(Saved data entries)
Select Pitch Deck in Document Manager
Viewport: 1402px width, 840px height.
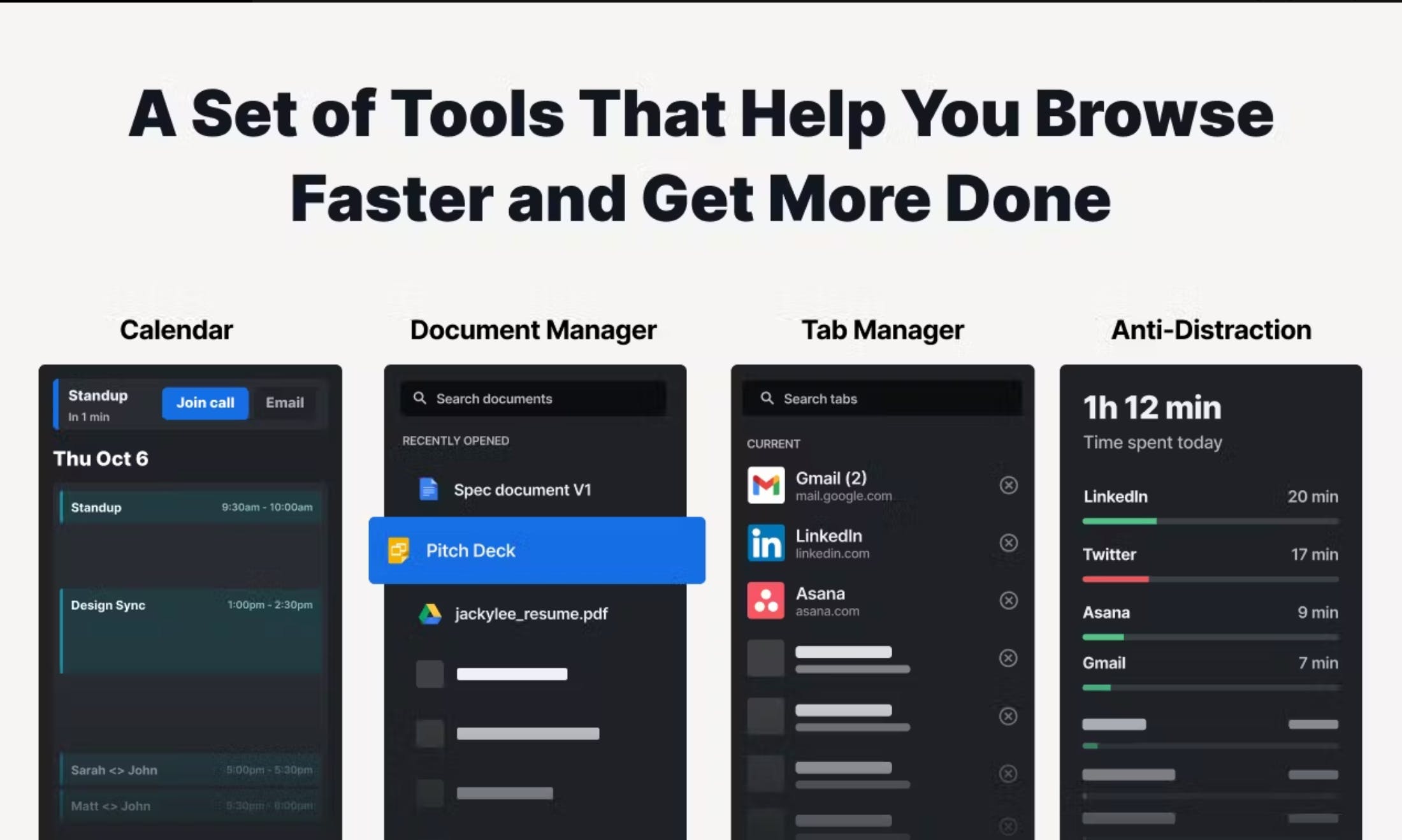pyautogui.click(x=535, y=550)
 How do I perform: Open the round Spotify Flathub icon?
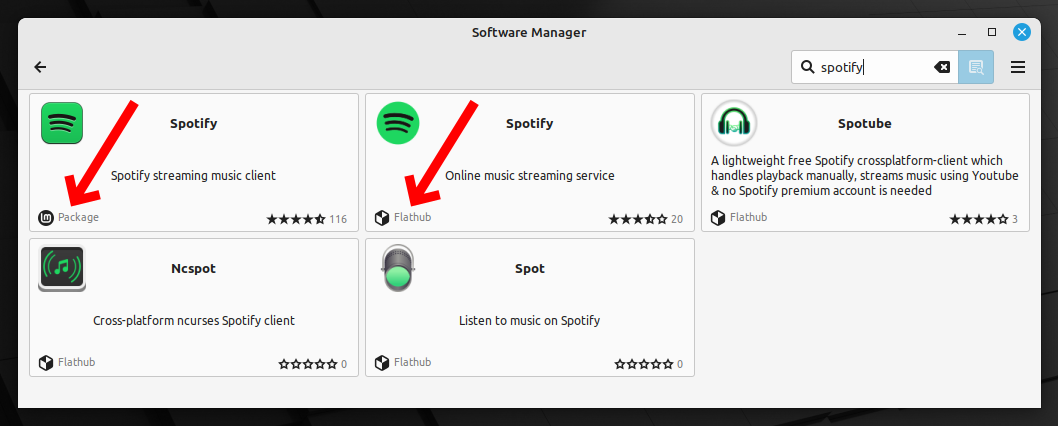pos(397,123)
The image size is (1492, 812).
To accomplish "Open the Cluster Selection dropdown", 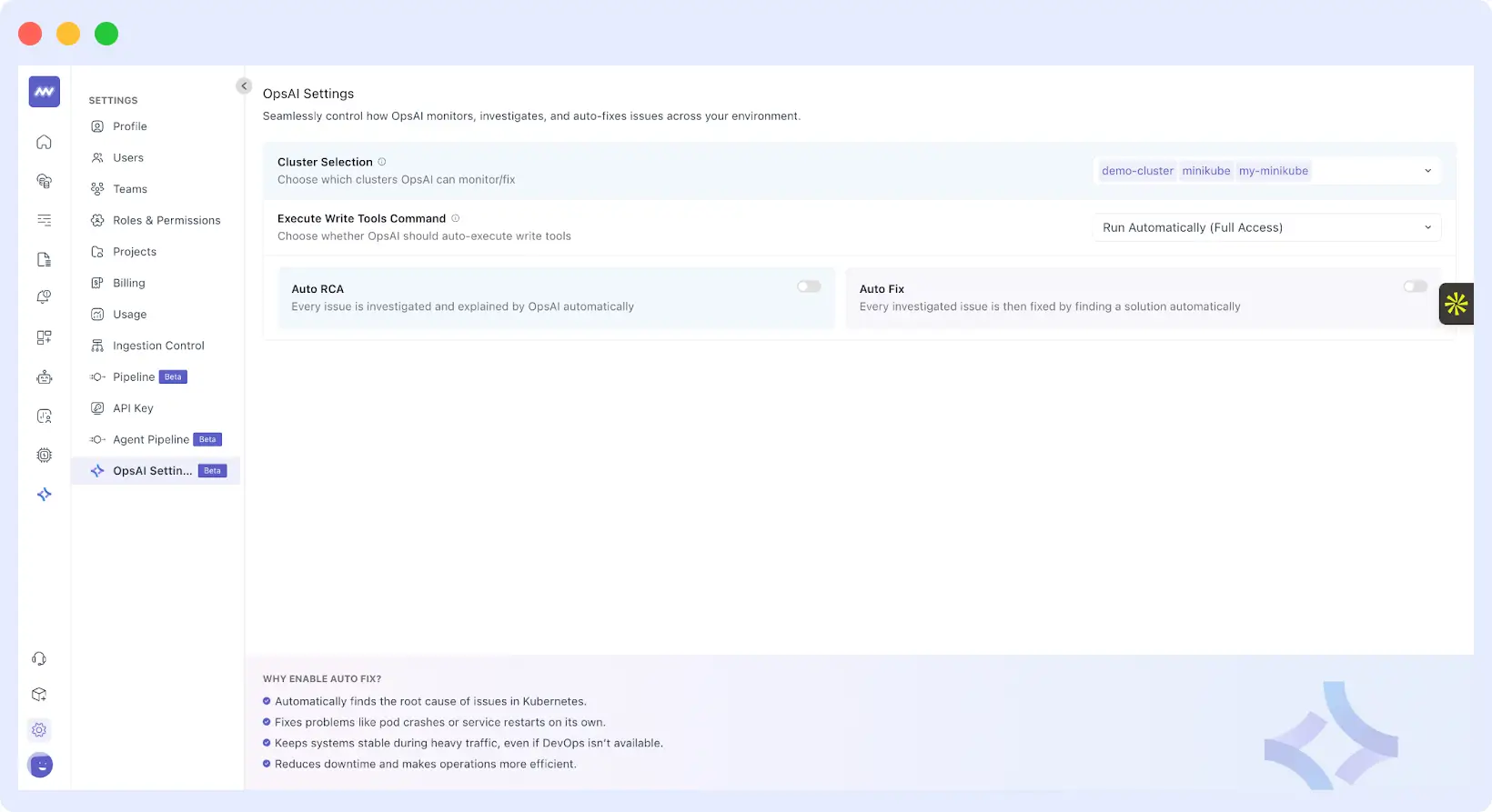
* * *
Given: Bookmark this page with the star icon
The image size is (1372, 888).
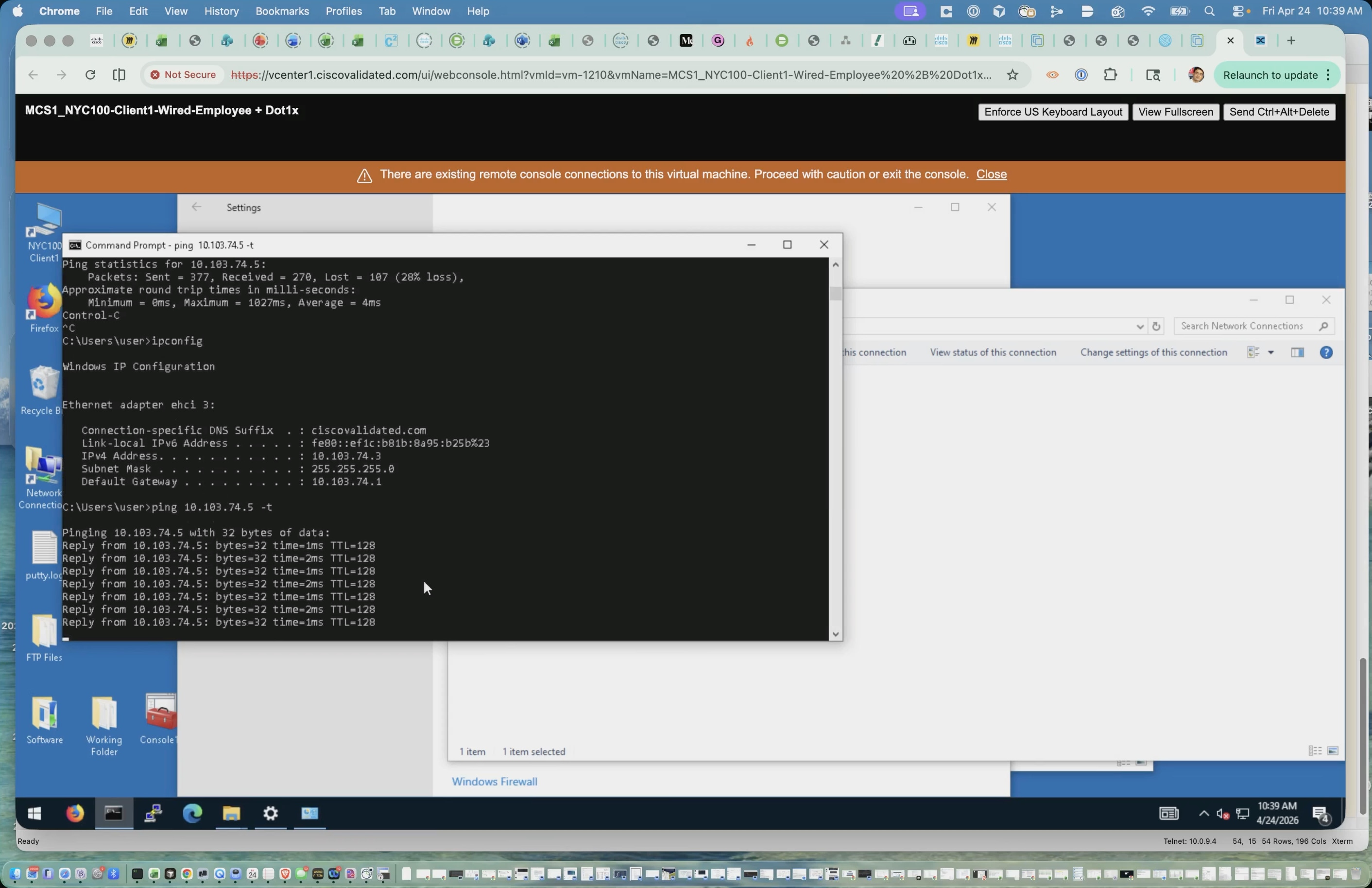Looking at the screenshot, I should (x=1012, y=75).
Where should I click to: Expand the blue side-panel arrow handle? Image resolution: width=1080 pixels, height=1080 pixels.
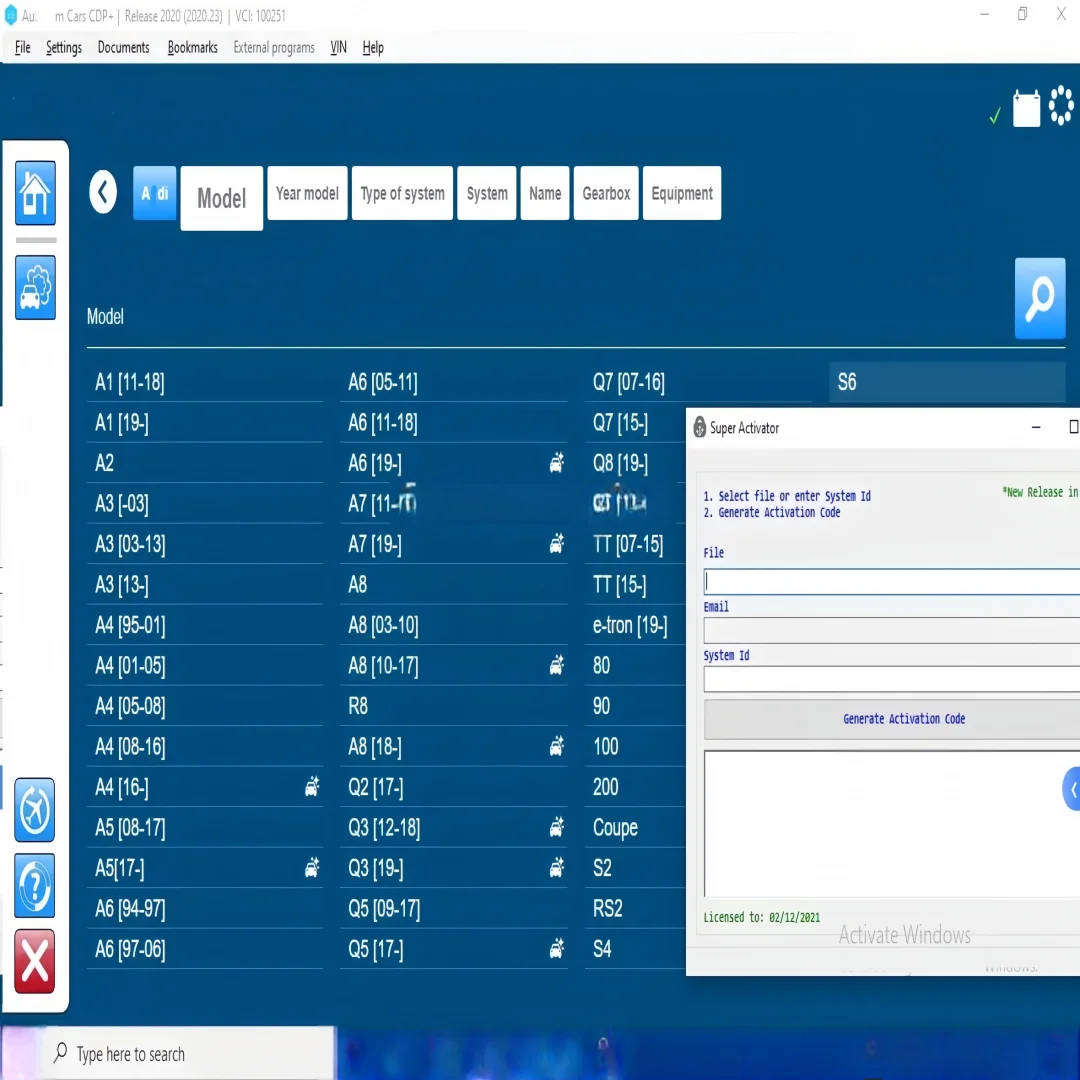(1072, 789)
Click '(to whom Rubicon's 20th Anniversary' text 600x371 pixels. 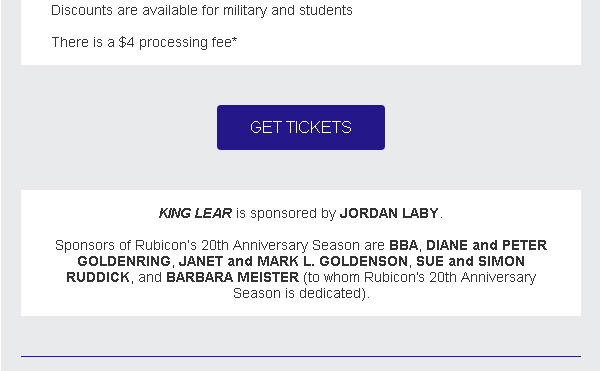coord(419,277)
--
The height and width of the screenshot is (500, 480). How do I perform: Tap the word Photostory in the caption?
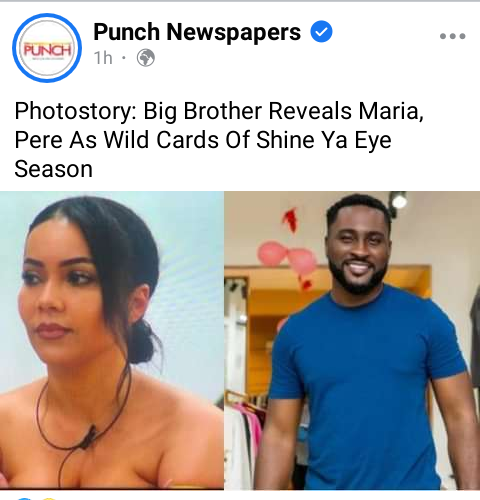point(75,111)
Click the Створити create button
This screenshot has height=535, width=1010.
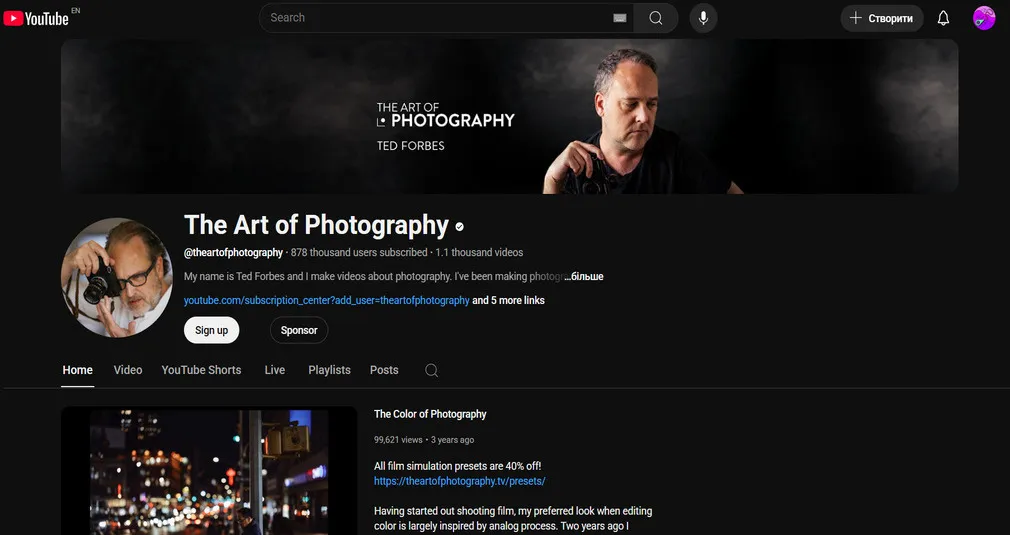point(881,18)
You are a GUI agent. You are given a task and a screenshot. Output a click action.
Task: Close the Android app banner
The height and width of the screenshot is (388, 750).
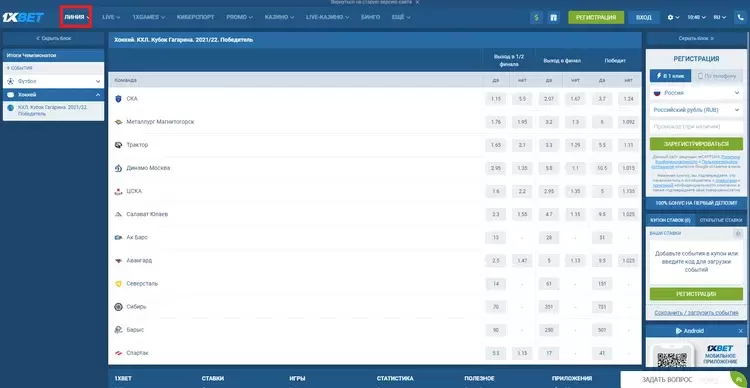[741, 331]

**What is being asked:** Word for word, restate the lines above from the one with "Select Pitch Deck in Document Manager" through the one with "the Cluster Selection", keeping both ends and dropping the pictures.

**Written solution:**
Select Pitch Deck in Document Manager
Viewport: 1402px width, 840px height.
pyautogui.click(x=535, y=550)
 How do I perform: Open the round Spotify Flathub icon?
pos(397,123)
The image size is (1492, 812).
To accomplish "Open the Cluster Selection dropdown", 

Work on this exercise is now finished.